Directive -
Please duplicate the records in the part that opens with the line containing "Click the New" and closes with the line containing "(x=905, y=485)", including both of those lines.

Task material -
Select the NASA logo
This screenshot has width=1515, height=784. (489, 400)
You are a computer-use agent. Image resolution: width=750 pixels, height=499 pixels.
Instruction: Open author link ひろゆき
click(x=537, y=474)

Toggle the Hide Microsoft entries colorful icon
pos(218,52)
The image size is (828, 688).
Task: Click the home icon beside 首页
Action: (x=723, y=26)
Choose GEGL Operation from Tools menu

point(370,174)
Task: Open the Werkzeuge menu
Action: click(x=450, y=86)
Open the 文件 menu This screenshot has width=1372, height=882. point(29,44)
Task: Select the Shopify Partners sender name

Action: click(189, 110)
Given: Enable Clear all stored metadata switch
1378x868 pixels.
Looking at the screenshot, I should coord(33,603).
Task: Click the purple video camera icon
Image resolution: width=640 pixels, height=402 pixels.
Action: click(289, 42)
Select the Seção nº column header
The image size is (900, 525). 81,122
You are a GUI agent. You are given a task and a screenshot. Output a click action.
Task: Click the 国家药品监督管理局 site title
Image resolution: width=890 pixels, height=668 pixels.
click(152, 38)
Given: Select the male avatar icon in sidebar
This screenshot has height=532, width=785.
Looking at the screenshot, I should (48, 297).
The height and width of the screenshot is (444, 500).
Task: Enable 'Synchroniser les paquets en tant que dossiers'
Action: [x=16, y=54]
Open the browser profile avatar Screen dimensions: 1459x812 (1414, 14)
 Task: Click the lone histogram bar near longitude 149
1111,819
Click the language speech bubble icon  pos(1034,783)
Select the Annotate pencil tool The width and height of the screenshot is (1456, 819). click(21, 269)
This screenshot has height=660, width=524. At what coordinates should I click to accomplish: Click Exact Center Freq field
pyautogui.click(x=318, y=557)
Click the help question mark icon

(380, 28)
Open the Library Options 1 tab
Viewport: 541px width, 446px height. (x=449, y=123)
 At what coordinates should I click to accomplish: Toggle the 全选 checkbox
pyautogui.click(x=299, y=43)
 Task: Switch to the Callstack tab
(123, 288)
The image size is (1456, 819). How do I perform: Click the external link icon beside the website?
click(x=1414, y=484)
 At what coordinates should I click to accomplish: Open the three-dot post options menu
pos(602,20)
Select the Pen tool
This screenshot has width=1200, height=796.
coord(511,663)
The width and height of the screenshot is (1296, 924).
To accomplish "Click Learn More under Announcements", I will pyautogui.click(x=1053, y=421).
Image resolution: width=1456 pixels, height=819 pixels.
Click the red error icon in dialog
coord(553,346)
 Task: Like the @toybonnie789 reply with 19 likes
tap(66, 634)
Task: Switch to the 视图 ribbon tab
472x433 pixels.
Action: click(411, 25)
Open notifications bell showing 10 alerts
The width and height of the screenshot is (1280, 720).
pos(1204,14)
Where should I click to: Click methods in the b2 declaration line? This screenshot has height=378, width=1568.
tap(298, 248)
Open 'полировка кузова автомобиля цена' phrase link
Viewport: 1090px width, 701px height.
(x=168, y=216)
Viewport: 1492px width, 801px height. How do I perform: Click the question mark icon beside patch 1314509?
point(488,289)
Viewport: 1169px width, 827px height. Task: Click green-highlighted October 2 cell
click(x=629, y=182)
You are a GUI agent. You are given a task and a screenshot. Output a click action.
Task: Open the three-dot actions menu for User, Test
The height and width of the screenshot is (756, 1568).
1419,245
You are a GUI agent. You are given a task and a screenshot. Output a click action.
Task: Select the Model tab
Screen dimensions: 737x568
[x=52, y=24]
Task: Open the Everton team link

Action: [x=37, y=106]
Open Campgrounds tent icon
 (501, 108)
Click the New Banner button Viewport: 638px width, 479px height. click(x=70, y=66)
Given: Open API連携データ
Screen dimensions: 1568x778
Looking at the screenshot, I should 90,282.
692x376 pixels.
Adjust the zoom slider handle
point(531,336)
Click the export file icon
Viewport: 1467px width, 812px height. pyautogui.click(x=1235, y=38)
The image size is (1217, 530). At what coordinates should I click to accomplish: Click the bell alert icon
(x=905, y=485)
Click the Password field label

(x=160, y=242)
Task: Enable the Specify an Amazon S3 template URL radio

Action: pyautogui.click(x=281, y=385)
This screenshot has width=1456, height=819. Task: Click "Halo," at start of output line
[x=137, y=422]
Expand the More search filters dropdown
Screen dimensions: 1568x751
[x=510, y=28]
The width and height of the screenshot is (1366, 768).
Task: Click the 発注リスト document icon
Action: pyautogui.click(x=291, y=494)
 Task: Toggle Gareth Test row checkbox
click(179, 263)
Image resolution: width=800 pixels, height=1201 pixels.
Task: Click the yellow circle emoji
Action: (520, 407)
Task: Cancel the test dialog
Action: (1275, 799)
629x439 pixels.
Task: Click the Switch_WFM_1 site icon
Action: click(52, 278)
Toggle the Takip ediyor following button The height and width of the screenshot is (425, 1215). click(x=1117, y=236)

Solved problem -
Click the New Banner button Viewport: 638px width, 479px height. click(x=70, y=66)
Given: Open API連携データ
Screen dimensions: 1568x778
Looking at the screenshot, I should 90,282.
692x376 pixels.
Adjust the zoom slider handle
point(531,336)
Click the export file icon
Viewport: 1467px width, 812px height. pyautogui.click(x=1235, y=38)
The image size is (1217, 530). At what coordinates should I click to accomplish: Click the bell alert icon
(x=905, y=485)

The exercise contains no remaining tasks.